====== Text segment
A rental property is typically a residential dwelling such as a single or multi-family unit, that is rented out to tenants. The tenants pay the property owner monthly rent that creates a steady and lucrative cash flow. The building owner normally hires a property management company. This company maintains the property, collects the rent checks, and takes care of the tenant’s needs. There are even tools where you can check how profitable a rental property would be. DealCheck’s property analyzing software is one such tool that you may want to look into if you go down this path.
To find out more about the process of investing in rental properties, take a look at our Beginners Guide to Purchasing a Rental Property. Also, if you want to get ahead of the game, check out this post on real estate tools and resources.
Rental Real Estate Creates True Passive Income While Flipping Does Not
You now know how much work is involved in flipping houses. You can also see that the money earned through flipping is not passive income. Rental real estate, on the other hand, creates true passive income that’s long-term and steady. Additionally, everyone needs a place to live, so the demand is high. Most leases are yearly and ongoing. If a tenant moves out, another will surely move in, which means you will receive rent checks throughout the year, year after year. No matter what you are doing, sitting on a beach, spending time with your family, or using your free time to build your real estate portfolio, those rental checks will be coming in like clockwork. This will allow you to be financially independent, grow your retirement funds, and enjoy life.
============
→ Things to do:
(1) Quote the rental property passage from "A rental property is" to "tools and resources.".
(2) Which software does the rental property passage name as a tool for checking how profitable a rental property would be?
(3) Proceed with the rental property passage, picking up right after its final sentence.
The material has no role in anything asked here.
====== Dataset excerpt
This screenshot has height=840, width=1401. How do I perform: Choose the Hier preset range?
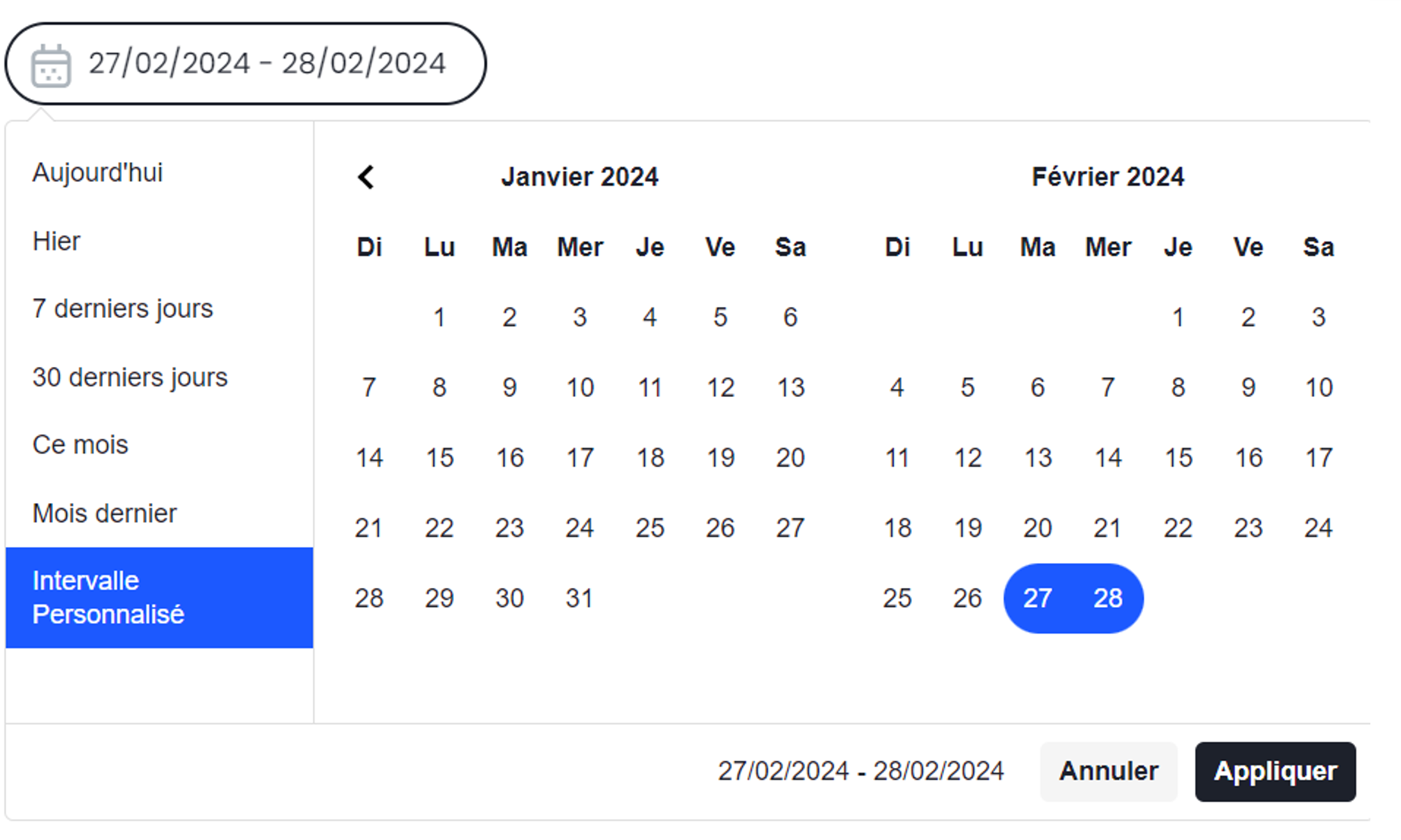tap(57, 241)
============
→ Per-task answers:
(1)
A rental property is typically a residential dwelling such as a single or multi-family unit, that is rented out to tenants. The tenants pay the property owner monthly rent that creates a steady and lucrative cash flow. The building owner normally hires a property management company. This company maintains the property, collects the rent checks, and takes care of the tenant’s needs. There are even tools where you can check how profitable a rental property would be. DealCheck’s property analyzing software is one such tool that you may want to look into if you go down this path.
To find out more about the process of investing in rental properties, take a look at our Beginners Guide to Purchasing a Rental Property. Also, if you want to get ahead of the game, check out this post on real estate tools and resources.

(2) DealCheck's property analyzing software.

(3)
You can maximize your passive income by incorporating and purchasing your property through an LLC. This is the case because you receive greater tax write-offs when you’re incorporated. We recommend contacting an experienced professional, such as Corporate Direct, to set your LLC up properly.
Increase Your Wealth by Investing in Passive Income Generating Rental Properties
If after learning the truth about flipping houses, you have decided that creating passive income through rental properties is a wise choice, the team at Morris Invest can make it a reality for you. Here at Morris Invest, we feel that the number one way to build great wealth is through rental properties. We also understand that if you are new to the game, it can be a bit confusing. Our team of real estate experts have assisted hundreds of individuals purchase their first piece of rental property. We make investing in rental real estate very simple. We build new construction rental properties where you won’t have to worry about renovating for years to come. On top of this, we place a tenant and assign a property manager for you as well – this is truly passive income at its best. Schedule a call with Morris Invest so that we can discuss your goals and how we can help you achieve them.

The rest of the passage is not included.